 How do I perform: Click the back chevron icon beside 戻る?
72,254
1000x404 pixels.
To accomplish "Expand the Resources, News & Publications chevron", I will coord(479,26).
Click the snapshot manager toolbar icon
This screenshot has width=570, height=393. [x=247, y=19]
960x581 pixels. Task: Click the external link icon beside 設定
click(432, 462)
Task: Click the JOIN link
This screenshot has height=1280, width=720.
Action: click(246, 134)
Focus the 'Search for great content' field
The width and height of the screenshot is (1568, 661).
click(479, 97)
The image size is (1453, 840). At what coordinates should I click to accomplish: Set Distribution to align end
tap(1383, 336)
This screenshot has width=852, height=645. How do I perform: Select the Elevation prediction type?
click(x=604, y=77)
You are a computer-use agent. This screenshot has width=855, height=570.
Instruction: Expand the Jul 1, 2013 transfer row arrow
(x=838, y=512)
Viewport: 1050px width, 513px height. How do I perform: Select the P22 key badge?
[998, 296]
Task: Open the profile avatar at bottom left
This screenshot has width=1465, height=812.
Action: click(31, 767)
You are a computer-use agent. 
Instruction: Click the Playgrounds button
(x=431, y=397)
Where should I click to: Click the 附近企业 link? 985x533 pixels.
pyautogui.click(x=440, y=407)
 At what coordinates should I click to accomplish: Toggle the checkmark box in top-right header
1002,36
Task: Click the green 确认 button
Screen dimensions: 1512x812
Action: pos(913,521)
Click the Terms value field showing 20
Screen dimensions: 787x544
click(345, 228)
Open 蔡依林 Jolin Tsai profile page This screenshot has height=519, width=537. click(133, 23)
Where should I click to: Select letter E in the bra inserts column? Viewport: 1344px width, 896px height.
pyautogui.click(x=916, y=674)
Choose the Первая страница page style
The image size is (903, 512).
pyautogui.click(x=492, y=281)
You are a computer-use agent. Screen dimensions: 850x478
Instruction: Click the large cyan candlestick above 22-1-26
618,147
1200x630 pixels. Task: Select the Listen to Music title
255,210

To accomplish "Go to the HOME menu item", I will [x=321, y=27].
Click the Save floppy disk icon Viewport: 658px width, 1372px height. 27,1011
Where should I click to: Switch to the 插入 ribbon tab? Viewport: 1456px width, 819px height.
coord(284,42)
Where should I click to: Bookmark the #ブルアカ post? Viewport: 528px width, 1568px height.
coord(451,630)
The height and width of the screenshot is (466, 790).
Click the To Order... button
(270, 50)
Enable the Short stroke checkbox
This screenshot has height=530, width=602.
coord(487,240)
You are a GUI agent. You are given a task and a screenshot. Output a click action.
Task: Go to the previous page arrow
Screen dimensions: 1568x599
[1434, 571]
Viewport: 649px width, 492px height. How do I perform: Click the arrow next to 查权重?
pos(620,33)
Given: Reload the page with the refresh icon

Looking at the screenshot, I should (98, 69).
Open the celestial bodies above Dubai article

^^^^

### Aim of the exercise
Reproduce all of the data above verbatim, line for line.

### Answer to this problem
 How do I perform: Click the back chevron icon beside 戻る?
72,254
1000x404 pixels.
To accomplish "Expand the Resources, News & Publications chevron", I will coord(479,26).
Click the snapshot manager toolbar icon
This screenshot has width=570, height=393. [x=247, y=19]
960x581 pixels. Task: Click the external link icon beside 設定
click(432, 462)
Task: Click the JOIN link
This screenshot has height=1280, width=720.
Action: click(246, 134)
Focus the 'Search for great content' field
The width and height of the screenshot is (1568, 661).
click(479, 97)
The image size is (1453, 840). At what coordinates should I click to accomplish: Set Distribution to align end
tap(1383, 336)
This screenshot has width=852, height=645. How do I perform: Select the Elevation prediction type?
click(x=604, y=77)
You are a computer-use agent. This screenshot has width=855, height=570.
Instruction: Expand the Jul 1, 2013 transfer row arrow
(x=838, y=512)
Viewport: 1050px width, 513px height. How do I perform: Select the P22 key badge?
[998, 296]
Task: Open the profile avatar at bottom left
This screenshot has width=1465, height=812.
Action: click(31, 767)
You are a computer-use agent. 
Instruction: Click the Playgrounds button
(x=431, y=397)
Where should I click to: Click the 附近企业 link? 985x533 pixels.
pyautogui.click(x=440, y=407)
 At what coordinates should I click to accomplish: Toggle the checkmark box in top-right header
1002,36
Task: Click the green 确认 button
Screen dimensions: 1512x812
Action: pos(913,521)
Click the Terms value field showing 20
Screen dimensions: 787x544
click(345, 228)
Open 蔡依林 Jolin Tsai profile page This screenshot has height=519, width=537. click(133, 23)
Where should I click to: Select letter E in the bra inserts column? Viewport: 1344px width, 896px height.
pyautogui.click(x=916, y=674)
Choose the Первая страница page style
The image size is (903, 512).
pyautogui.click(x=492, y=281)
You are a computer-use agent. Screen dimensions: 850x478
Instruction: Click the large cyan candlestick above 22-1-26
618,147
1200x630 pixels. Task: Select the Listen to Music title
255,210

To accomplish "Go to the HOME menu item", I will [x=321, y=27].
Click the Save floppy disk icon Viewport: 658px width, 1372px height. 27,1011
Where should I click to: Switch to the 插入 ribbon tab? Viewport: 1456px width, 819px height.
coord(284,42)
Where should I click to: Bookmark the #ブルアカ post? Viewport: 528px width, 1568px height.
coord(451,630)
The height and width of the screenshot is (466, 790).
Click the To Order... button
(270, 50)
Enable the Short stroke checkbox
This screenshot has height=530, width=602.
coord(487,240)
You are a GUI agent. You are given a task and a screenshot. Output a click action.
Task: Go to the previous page arrow
Screen dimensions: 1568x599
[1434, 571]
Viewport: 649px width, 492px height. How do I perform: Click the arrow next to 查权重?
pos(620,33)
Given: Reload the page with the refresh icon

Looking at the screenshot, I should (98, 69).
Open the celestial bodies above Dubai article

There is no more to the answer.